Hamburger Hafen wird schon jetzt von Riesenschiffen angelaufen!

Ausgangspunkt für eine Baumaßnahme ist grundsätzlich der Bedarf. Der Hamburger Senat und die Hafenwirtschaft sagen nun, sie brauchen die Elbvertiefung, sonst können die großen Schiffe nicht mehr nach Hamburg kommen. Das wird noch etwas genauer ausgeführt, Tiefgangsbeschränkungen und Wartezeiten werden angegeben, und sogar große Verluste berechnet. Nach belastbaren Fakten und Grundlagen sucht man aber vergeblich: Die Ausgangspunkte sind stets wirklichkeitsferne Annahmen, die keiner Nachprüfung standhalten. Wenn es den Bedarf wirklich geben würde, hätte man ihn ganz einfach mit den aktuellen Daten belegen können, denn diese großen Containerschiffe fahren schon seit Jahren nach Hamburg. Und zwar genau die Schiffe, für die die Elbe angeblich vertieft werden soll: 14,50 m Konstruktionstiefgang, 350 m lang und bis 10.000 TEU und sie fahren sogar überwiegend tideunabhängig, weil der maximal mögliche Tiefgang in der Praxis nicht annähernd ausgenutzt wird. Das liegt daran, dass die Container nicht alle voll ausgelastet sind und die Schiffe regelmäßig mindestens in einem großen Hafen vorher schon teilweise gelöscht haben. Hamburg liegt am Ende der Linie und kein großes Containerschiff kommt hier voll beladen an.
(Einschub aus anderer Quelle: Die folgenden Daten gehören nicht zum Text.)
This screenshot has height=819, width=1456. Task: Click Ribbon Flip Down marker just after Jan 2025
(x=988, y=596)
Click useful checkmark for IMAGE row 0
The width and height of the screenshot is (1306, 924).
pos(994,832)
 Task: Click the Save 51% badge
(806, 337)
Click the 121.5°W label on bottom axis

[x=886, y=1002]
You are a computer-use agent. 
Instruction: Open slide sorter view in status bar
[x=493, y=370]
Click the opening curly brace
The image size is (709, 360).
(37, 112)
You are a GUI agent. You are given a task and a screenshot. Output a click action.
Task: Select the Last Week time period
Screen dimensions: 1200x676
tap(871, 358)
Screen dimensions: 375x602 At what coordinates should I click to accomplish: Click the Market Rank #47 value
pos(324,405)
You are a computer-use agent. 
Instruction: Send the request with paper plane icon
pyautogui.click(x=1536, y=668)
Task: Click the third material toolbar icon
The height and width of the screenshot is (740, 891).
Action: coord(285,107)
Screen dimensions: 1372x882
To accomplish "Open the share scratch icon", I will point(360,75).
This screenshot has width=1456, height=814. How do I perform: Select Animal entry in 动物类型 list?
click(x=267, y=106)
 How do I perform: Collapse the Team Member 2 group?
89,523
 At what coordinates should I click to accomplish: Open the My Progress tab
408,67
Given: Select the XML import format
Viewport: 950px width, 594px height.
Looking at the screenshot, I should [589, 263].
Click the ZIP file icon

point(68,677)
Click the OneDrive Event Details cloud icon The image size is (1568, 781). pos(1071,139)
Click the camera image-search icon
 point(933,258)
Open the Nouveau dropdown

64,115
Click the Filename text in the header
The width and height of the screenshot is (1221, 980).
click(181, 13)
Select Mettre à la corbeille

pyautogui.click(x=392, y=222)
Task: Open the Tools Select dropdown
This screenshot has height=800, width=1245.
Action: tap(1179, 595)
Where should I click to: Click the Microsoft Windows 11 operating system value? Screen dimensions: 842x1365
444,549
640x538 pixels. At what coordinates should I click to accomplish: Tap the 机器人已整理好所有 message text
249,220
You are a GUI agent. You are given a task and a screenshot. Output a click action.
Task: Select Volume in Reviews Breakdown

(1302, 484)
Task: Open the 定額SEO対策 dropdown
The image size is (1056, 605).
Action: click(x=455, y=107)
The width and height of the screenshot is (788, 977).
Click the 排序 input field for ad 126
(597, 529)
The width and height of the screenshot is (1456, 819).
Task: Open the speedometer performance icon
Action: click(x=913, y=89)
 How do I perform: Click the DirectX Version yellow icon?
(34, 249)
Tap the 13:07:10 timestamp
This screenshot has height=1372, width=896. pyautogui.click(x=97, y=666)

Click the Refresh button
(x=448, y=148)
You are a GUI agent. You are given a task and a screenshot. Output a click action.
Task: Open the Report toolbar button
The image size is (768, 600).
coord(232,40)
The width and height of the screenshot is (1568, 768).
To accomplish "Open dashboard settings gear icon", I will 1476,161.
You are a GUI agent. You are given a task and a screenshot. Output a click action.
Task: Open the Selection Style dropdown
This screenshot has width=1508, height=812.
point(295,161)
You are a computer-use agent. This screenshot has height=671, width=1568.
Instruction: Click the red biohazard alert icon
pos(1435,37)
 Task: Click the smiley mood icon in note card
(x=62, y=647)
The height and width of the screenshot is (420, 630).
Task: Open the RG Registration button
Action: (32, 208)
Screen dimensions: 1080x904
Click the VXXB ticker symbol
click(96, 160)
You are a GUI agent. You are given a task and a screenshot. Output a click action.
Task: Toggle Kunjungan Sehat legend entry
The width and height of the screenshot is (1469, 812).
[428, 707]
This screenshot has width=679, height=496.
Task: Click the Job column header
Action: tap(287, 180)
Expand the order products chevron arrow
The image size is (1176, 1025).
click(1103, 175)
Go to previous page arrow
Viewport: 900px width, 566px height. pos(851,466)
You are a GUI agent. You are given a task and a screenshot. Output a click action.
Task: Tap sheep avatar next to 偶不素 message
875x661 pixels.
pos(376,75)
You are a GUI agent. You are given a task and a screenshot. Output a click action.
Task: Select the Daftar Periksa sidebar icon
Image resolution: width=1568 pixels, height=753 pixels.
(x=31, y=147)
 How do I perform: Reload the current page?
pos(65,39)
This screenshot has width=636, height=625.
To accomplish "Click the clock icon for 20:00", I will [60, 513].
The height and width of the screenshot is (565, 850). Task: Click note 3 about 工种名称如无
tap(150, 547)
Die aktuellen Daten belegen eindrucksvoll, dass es praktisch keine Beschränkungen für diese Schiffe gibt. Stolz verkündet man seit Jahren Steigerungsraten von ca. 15 Prozent jährlich, die Verdopplung der Containerumschlags in 5 Jahren und die Ausweitung des Marktanteils in der Nordrange. Aber die Planfeststellung stützt man auf die kruden Annahmen von gestern, denn anders lässt sich ein „Bedarf“ nicht ausweisen.

Die "CMA CGM Andromeda" mit 15,50 m Konstruktionstiefgang läuft am 20. April 2009 tiedeunabhängig mit 11,90 m Tiefgang erstmals den Hamburger Hafen an (siehe Foto). Sie hätte noch ca. 900 Container mehr laden können und wäre immer noch tiedeunabhängig gefahren.

Es besteht also gar kein Bedarf für eine erneute Elbvertiefung!

Senat und Hafenwirtschaft „sagen  bewusst die Unwahrheit“ – wie man das im Juristendeutsch ausdrückt, um das Wort Lüge zu vermeiden.